Using WAV File Input with SR Engines (SAPI 5.3)

Article
05/21/2012

Microsoft Speech API 5.3

Using WAV File Input with SR Engines

Overview

This document is intended to help developers of speech recognition (SR) applications use the Microsoft Speech API's speech recognition and audio APIs to connect a wav file with an SR engine. The topics covered include:

Typical file input scenario
In-process (InProc) versus shared engines
Relevant to setting up and using wav files as input to the speech recognizer
Sample source code (written in both C++ and Visual Basic 6.0) to help guide developers.

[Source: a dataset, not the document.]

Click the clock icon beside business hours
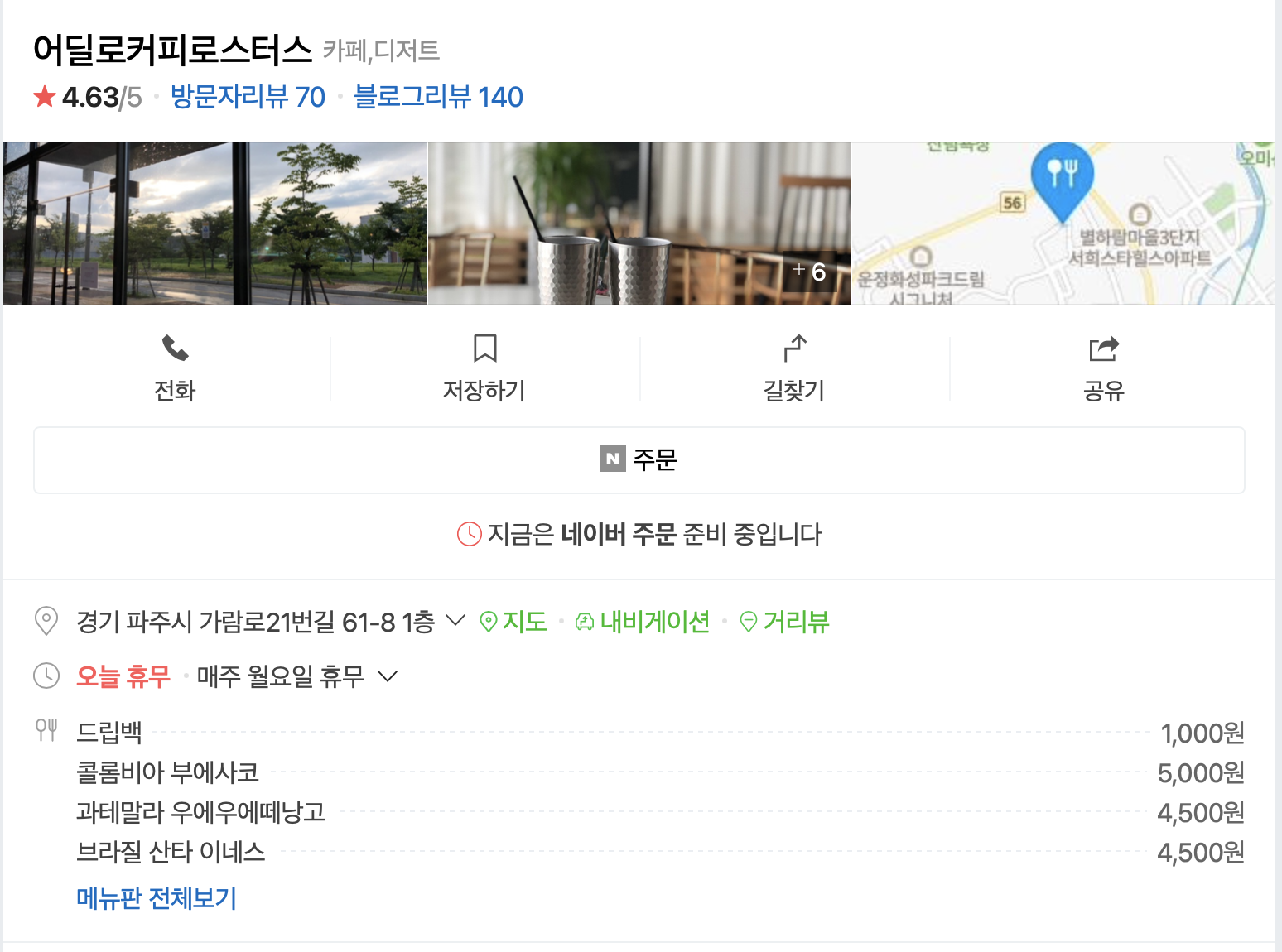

Typical file input scenario

There are many different types of audio input configurations used by SR applications, which include:

A microphone shared by all desktop applications
A telephony card communicating with one or more SR engines
Sending audio from a persisted wav file to an SR engine

The shared desktop microphone scenario uses the default SR engine and the default audio input. The user selects each in Speech properties in Control Panel, and each is hosted in the shared speech server.

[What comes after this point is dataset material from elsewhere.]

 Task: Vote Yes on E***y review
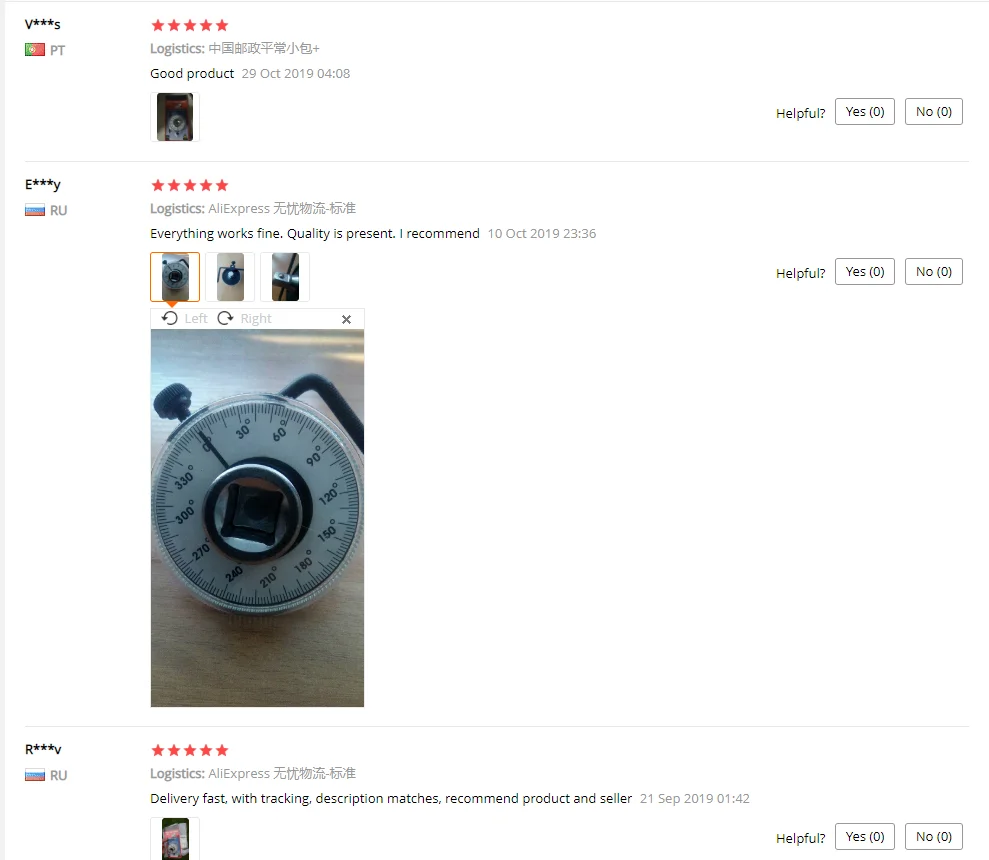coord(865,271)

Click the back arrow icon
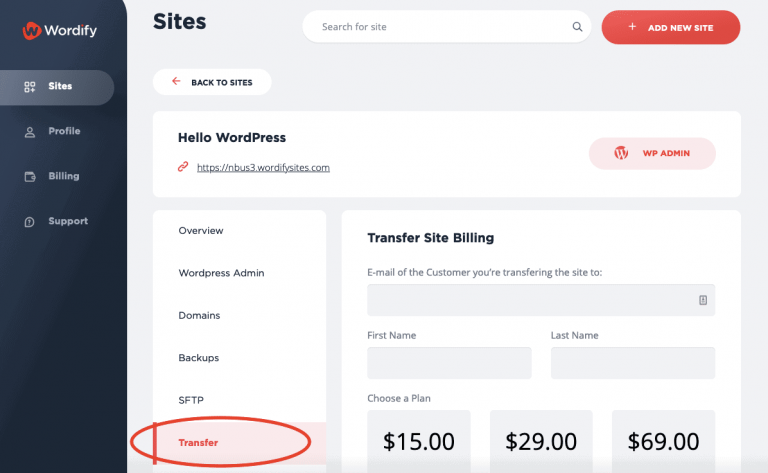pos(176,81)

The telephony scenario can use either the SAPI 5 standard multimedia audio input object or a custom audio object combined with an InProc SR engine.

The wav file input scenario is special because it uses controlled, reproducible audio input and requires a dedicated SR engine, without interference from other applications (e.g., a shared desktop microphone). The file input scenario should use a generic SAPI audio stream connected to the input wav file and an InProc SR engine.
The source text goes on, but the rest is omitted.